> _What you need to do_
What appears from the first line of the data below through the line containing "Amkor Technology Việt Nam (36, 1456)", both included, should be copied exactly, and nothing else.

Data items
-- Opening Marker --

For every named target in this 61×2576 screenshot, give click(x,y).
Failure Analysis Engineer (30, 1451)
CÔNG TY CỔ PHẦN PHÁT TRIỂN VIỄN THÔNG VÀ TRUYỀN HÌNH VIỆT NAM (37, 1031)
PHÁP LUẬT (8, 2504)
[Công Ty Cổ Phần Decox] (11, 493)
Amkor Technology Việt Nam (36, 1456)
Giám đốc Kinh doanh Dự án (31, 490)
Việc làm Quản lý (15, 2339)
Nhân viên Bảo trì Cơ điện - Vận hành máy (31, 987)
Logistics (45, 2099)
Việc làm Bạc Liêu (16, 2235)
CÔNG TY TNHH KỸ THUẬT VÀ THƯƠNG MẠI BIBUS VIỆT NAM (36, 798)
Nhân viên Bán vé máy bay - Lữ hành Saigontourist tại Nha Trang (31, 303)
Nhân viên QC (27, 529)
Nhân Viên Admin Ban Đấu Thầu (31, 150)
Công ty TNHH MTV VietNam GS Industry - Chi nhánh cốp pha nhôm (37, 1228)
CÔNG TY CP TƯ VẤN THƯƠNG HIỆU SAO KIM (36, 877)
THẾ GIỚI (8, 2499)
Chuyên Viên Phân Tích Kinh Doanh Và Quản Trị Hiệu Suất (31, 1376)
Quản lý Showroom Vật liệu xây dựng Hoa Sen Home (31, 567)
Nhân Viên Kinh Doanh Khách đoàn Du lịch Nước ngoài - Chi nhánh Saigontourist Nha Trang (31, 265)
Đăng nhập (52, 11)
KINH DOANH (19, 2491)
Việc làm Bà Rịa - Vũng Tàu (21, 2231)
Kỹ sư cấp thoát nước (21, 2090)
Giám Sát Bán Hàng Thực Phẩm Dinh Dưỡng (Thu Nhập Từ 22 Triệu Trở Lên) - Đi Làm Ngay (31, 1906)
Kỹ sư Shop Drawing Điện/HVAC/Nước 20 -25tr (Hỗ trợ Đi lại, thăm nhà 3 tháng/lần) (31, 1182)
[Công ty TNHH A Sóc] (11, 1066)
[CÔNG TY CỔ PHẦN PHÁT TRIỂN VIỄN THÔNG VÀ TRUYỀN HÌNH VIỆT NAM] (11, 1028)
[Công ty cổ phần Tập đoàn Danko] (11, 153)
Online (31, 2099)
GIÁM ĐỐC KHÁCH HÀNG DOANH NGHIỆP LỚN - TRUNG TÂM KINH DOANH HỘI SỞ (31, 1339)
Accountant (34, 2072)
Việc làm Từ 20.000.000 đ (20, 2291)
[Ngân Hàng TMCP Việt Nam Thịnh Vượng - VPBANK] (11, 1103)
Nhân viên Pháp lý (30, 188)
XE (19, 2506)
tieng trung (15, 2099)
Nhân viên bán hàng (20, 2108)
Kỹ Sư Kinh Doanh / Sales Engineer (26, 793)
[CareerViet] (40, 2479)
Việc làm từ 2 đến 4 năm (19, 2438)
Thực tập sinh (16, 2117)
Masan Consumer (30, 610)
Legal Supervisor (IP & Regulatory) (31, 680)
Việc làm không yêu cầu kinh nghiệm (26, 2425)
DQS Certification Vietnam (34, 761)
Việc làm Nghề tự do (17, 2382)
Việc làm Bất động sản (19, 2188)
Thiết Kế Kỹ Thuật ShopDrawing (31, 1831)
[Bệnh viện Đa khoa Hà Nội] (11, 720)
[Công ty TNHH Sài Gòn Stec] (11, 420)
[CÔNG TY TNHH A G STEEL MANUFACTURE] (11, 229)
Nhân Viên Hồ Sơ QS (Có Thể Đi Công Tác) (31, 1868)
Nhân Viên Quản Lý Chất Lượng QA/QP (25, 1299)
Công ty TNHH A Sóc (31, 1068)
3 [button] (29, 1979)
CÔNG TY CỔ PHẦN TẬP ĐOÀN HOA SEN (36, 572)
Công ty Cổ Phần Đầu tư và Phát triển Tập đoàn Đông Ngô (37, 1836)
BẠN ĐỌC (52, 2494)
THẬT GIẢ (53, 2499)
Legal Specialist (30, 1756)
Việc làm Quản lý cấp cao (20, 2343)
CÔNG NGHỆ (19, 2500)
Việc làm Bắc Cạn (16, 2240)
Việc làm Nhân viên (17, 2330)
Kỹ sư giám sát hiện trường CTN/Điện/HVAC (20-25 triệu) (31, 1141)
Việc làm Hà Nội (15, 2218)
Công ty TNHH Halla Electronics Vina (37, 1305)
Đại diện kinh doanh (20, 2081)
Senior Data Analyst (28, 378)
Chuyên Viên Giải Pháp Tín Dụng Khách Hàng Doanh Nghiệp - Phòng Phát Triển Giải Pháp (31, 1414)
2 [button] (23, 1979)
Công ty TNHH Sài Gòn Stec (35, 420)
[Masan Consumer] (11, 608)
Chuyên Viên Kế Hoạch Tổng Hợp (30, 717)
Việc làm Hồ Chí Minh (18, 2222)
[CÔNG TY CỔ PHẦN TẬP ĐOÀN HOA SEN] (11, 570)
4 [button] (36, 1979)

-- Closing Marker --

> _Worked solution_
For every named target in this 61×2576 screenshot, give click(x,y).
Failure Analysis Engineer (30, 1451)
CÔNG TY CỔ PHẦN PHÁT TRIỂN VIỄN THÔNG VÀ TRUYỀN HÌNH VIỆT NAM (37, 1031)
PHÁP LUẬT (8, 2504)
[Công Ty Cổ Phần Decox] (11, 493)
Amkor Technology Việt Nam (36, 1456)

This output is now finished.